**TASK INSTRUCTIONS:**
Locate every line in the records below that contains the word "computer", and copy each one.

**DATA:**
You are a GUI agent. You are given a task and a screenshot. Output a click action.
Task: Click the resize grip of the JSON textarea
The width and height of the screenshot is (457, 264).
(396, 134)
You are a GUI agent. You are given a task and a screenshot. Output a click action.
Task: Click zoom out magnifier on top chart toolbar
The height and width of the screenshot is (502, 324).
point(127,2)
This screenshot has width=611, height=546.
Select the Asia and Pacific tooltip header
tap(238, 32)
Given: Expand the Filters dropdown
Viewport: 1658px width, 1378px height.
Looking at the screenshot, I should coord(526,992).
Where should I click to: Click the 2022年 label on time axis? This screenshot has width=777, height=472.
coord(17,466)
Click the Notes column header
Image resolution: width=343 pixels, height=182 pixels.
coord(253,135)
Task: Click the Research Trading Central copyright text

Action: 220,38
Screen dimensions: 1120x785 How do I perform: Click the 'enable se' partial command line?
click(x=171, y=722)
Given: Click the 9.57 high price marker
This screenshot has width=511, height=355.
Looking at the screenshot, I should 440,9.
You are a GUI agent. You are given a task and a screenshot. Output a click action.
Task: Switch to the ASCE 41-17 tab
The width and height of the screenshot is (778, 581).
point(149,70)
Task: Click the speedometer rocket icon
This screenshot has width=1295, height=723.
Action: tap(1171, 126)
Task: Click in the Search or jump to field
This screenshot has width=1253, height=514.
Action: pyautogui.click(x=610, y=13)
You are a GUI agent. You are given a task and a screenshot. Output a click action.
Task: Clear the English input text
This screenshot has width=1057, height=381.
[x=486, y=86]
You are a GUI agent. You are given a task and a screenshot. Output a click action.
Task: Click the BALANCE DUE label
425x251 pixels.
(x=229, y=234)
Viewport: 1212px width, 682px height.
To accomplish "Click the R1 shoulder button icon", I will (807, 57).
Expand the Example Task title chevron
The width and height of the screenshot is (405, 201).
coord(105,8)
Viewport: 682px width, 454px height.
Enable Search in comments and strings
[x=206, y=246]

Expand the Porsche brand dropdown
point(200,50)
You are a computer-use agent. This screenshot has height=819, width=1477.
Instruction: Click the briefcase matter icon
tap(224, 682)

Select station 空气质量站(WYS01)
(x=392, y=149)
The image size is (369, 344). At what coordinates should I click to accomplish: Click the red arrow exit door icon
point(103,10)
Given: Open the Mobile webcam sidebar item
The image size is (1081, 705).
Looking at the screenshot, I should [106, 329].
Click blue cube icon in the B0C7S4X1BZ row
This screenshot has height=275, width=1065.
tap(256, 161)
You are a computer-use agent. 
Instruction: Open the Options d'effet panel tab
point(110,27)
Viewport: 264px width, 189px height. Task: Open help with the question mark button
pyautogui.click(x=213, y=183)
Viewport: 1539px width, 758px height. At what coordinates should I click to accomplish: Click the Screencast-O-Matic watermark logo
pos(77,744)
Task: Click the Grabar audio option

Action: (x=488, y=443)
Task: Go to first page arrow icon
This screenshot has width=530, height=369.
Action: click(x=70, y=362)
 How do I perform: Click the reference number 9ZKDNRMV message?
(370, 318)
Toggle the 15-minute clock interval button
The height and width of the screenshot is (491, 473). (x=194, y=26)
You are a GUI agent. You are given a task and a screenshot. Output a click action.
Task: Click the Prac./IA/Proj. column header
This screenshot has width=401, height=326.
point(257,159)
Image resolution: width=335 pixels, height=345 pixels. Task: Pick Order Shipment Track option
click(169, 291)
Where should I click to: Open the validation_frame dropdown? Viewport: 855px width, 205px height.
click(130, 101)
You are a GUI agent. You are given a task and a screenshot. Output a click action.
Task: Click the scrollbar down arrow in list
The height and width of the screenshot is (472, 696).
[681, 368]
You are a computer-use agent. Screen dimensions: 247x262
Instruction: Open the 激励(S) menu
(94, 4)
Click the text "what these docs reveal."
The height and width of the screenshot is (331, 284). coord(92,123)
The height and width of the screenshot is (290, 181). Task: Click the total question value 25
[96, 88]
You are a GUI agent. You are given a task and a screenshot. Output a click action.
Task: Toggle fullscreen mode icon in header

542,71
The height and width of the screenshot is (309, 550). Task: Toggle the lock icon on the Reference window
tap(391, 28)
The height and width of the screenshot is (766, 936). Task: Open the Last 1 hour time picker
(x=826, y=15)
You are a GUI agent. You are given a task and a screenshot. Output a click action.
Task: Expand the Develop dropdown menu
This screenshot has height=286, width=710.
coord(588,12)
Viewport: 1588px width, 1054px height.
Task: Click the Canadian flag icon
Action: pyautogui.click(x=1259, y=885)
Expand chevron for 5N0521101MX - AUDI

**ANSWER BOX:**
You are a computer-use agent. This screenshot has height=819, width=1477.
You are a computer-use agent. 
You are a computer-use agent. Screen dimensions: 247x262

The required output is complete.